START Exercise input

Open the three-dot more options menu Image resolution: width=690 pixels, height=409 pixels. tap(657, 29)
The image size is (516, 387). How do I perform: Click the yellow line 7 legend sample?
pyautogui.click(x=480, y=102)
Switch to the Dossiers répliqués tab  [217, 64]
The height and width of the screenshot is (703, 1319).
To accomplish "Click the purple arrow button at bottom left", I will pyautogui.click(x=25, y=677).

END Exercise input
START Exercise input

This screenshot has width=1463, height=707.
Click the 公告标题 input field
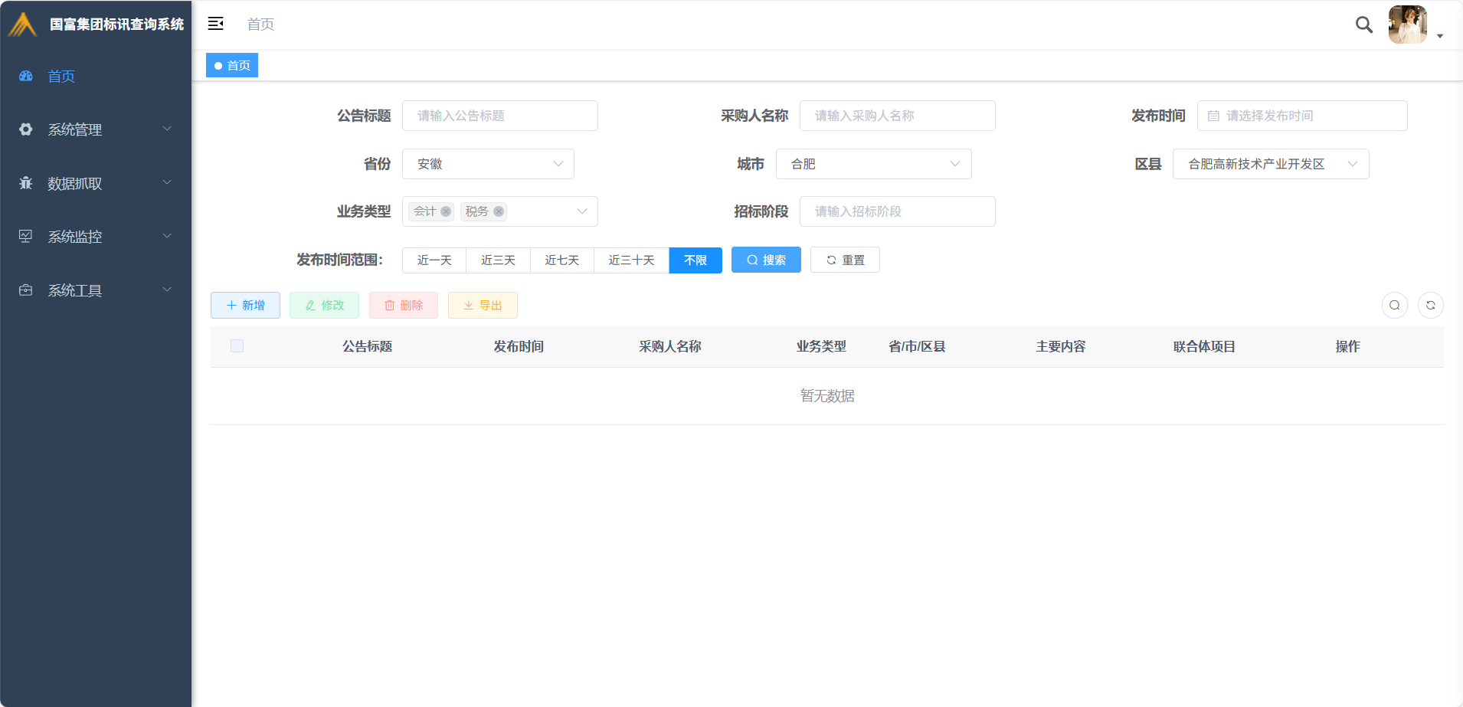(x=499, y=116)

END Exercise input

Given instruction
Give the part that opens with the line containing "Open the three-dot" and closes with the line containing "will pyautogui.click(x=25, y=677)." as a Markdown table with the columns Number and Text, one line per row, blank lines left out.

Correct output
| Number | Text |
|---|---|
| 1 | Open the three-dot more options menu Image resolution: width=690 pixels, height=409 pixels. tap(657, 29) |
| 2 | The image size is (516, 387). How do I perform: Click the yellow line 7 legend sample? |
| 3 | pyautogui.click(x=480, y=102) |
| 4 | Switch to the Dossiers répliqués tab  [217, 64] |
| 5 | The height and width of the screenshot is (703, 1319). |
| 6 | To accomplish "Click the purple arrow button at bottom left", I will pyautogui.click(x=25, y=677). |